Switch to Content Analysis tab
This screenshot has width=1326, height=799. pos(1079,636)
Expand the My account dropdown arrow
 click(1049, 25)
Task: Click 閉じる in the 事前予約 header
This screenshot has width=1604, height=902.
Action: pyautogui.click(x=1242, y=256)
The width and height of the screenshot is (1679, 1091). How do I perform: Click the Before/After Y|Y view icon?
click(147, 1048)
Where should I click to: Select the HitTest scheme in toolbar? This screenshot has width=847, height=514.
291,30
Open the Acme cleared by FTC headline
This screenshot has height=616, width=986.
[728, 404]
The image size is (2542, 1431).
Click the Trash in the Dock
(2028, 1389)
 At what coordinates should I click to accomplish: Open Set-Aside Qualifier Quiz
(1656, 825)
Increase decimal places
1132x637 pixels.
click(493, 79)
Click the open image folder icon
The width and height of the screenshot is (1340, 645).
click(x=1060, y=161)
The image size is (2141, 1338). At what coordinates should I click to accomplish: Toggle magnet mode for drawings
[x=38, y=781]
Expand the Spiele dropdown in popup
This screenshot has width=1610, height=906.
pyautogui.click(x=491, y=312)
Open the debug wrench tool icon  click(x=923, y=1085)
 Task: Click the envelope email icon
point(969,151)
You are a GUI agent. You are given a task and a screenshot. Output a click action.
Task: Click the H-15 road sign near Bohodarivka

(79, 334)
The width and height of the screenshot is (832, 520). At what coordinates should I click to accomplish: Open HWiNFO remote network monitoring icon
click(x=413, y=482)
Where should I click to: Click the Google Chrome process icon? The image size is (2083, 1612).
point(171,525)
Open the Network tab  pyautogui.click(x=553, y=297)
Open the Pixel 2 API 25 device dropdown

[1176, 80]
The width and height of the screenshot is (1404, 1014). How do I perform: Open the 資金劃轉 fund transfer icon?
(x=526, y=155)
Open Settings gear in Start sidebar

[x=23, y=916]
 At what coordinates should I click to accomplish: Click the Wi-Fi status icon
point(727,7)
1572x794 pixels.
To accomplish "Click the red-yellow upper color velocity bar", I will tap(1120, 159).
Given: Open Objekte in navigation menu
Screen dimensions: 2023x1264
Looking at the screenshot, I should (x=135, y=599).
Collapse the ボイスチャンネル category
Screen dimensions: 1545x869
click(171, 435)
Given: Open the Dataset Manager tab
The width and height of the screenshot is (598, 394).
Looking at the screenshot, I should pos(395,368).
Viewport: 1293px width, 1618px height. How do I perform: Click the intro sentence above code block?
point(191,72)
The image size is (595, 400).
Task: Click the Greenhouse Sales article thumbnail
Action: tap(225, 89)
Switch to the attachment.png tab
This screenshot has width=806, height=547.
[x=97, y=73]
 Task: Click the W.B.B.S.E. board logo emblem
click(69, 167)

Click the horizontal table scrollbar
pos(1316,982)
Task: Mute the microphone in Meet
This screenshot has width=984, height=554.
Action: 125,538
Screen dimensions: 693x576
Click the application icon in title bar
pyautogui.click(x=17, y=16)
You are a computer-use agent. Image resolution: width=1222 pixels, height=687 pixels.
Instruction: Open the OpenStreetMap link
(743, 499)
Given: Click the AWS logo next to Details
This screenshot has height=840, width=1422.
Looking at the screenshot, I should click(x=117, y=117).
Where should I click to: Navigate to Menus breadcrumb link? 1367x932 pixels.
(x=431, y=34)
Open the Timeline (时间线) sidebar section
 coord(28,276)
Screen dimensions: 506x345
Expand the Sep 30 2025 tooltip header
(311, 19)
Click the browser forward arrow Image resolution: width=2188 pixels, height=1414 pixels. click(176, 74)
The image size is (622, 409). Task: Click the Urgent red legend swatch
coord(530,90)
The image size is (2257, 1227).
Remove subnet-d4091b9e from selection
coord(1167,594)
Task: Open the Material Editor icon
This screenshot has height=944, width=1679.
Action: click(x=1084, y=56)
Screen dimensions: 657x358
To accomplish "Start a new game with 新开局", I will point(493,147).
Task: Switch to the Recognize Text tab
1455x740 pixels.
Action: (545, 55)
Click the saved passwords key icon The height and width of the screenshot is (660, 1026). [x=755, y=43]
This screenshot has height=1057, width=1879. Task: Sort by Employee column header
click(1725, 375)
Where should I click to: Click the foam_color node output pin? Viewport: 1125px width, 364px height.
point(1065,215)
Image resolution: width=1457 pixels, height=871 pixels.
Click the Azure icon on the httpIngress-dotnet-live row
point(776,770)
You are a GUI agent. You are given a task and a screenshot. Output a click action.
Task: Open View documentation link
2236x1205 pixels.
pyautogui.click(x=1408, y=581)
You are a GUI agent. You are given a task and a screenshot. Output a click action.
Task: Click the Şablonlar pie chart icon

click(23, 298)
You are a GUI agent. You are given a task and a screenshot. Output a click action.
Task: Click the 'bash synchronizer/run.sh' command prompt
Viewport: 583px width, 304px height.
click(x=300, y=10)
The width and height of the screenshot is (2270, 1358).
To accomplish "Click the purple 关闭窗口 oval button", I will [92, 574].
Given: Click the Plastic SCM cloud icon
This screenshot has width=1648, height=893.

- [WHAT IS REQUIRED]
Would you transcribe the whole listing, keeping every character the same?

- [COMPLETED TASK]
Switch to Content Analysis tab
This screenshot has width=1326, height=799. pos(1079,636)
Expand the My account dropdown arrow
 click(1049, 25)
Task: Click 閉じる in the 事前予約 header
This screenshot has width=1604, height=902.
Action: pyautogui.click(x=1242, y=256)
The width and height of the screenshot is (1679, 1091). How do I perform: Click the Before/After Y|Y view icon?
click(147, 1048)
Where should I click to: Select the HitTest scheme in toolbar? This screenshot has width=847, height=514.
291,30
Open the Acme cleared by FTC headline
This screenshot has height=616, width=986.
[728, 404]
The image size is (2542, 1431).
Click the Trash in the Dock
(2028, 1389)
 At what coordinates should I click to accomplish: Open Set-Aside Qualifier Quiz
(1656, 825)
Increase decimal places
1132x637 pixels.
click(493, 79)
Click the open image folder icon
The width and height of the screenshot is (1340, 645).
click(x=1060, y=161)
The image size is (2141, 1338). At what coordinates should I click to accomplish: Toggle magnet mode for drawings
[x=38, y=781]
Expand the Spiele dropdown in popup
This screenshot has width=1610, height=906.
pyautogui.click(x=491, y=312)
Open the debug wrench tool icon  click(x=923, y=1085)
 Task: Click the envelope email icon
point(969,151)
You are a GUI agent. You are given a task and a screenshot. Output a click action.
Task: Click the H-15 road sign near Bohodarivka

(79, 334)
The width and height of the screenshot is (832, 520). At what coordinates should I click to accomplish: Open HWiNFO remote network monitoring icon
click(x=413, y=482)
Where should I click to: Click the Google Chrome process icon? The image size is (2083, 1612).
point(171,525)
Open the Network tab  pyautogui.click(x=553, y=297)
Open the Pixel 2 API 25 device dropdown

[1176, 80]
The width and height of the screenshot is (1404, 1014). How do I perform: Open the 資金劃轉 fund transfer icon?
(x=526, y=155)
Open Settings gear in Start sidebar

[x=23, y=916]
 At what coordinates should I click to accomplish: Click the Wi-Fi status icon
point(727,7)
1572x794 pixels.
To accomplish "Click the red-yellow upper color velocity bar", I will tap(1120, 159).
Given: Open Objekte in navigation menu
Screen dimensions: 2023x1264
Looking at the screenshot, I should (x=135, y=599).
Collapse the ボイスチャンネル category
Screen dimensions: 1545x869
click(171, 435)
Given: Open the Dataset Manager tab
The width and height of the screenshot is (598, 394).
Looking at the screenshot, I should pos(395,368).
Viewport: 1293px width, 1618px height. How do I perform: Click the intro sentence above code block?
point(191,72)
The image size is (595, 400).
Task: Click the Greenhouse Sales article thumbnail
Action: tap(225, 89)
Switch to the attachment.png tab
This screenshot has width=806, height=547.
[x=97, y=73]
 Task: Click the W.B.B.S.E. board logo emblem
click(69, 167)

Click the horizontal table scrollbar
pos(1316,982)
Task: Mute the microphone in Meet
This screenshot has width=984, height=554.
Action: 125,538
Screen dimensions: 693x576
Click the application icon in title bar
pyautogui.click(x=17, y=16)
You are a computer-use agent. Image resolution: width=1222 pixels, height=687 pixels.
Instruction: Open the OpenStreetMap link
(743, 499)
Given: Click the AWS logo next to Details
This screenshot has height=840, width=1422.
Looking at the screenshot, I should click(x=117, y=117).
Where should I click to: Navigate to Menus breadcrumb link? 1367x932 pixels.
(x=431, y=34)
Open the Timeline (时间线) sidebar section
 coord(28,276)
Screen dimensions: 506x345
Expand the Sep 30 2025 tooltip header
(311, 19)
Click the browser forward arrow Image resolution: width=2188 pixels, height=1414 pixels. click(176, 74)
The image size is (622, 409). Task: Click the Urgent red legend swatch
coord(530,90)
The image size is (2257, 1227).
Remove subnet-d4091b9e from selection
coord(1167,594)
Task: Open the Material Editor icon
This screenshot has height=944, width=1679.
Action: click(x=1084, y=56)
Screen dimensions: 657x358
To accomplish "Start a new game with 新开局", I will point(493,147).
Task: Switch to the Recognize Text tab
1455x740 pixels.
Action: (545, 55)
Click the saved passwords key icon The height and width of the screenshot is (660, 1026). [x=755, y=43]
This screenshot has height=1057, width=1879. Task: Sort by Employee column header
click(1725, 375)
Where should I click to: Click the foam_color node output pin? Viewport: 1125px width, 364px height.
point(1065,215)
Image resolution: width=1457 pixels, height=871 pixels.
Click the Azure icon on the httpIngress-dotnet-live row
point(776,770)
You are a GUI agent. You are given a task and a screenshot. Output a click action.
Task: Open View documentation link
2236x1205 pixels.
pyautogui.click(x=1408, y=581)
You are a GUI agent. You are given a task and a screenshot. Output a click action.
Task: Click the Şablonlar pie chart icon

click(23, 298)
You are a GUI agent. You are given a task and a screenshot. Output a click action.
Task: Click the 'bash synchronizer/run.sh' command prompt
Viewport: 583px width, 304px height.
click(x=300, y=10)
The width and height of the screenshot is (2270, 1358).
To accomplish "Click the purple 关闭窗口 oval button", I will [92, 574].
Given: Click the Plastic SCM cloud icon
This screenshot has width=1648, height=893.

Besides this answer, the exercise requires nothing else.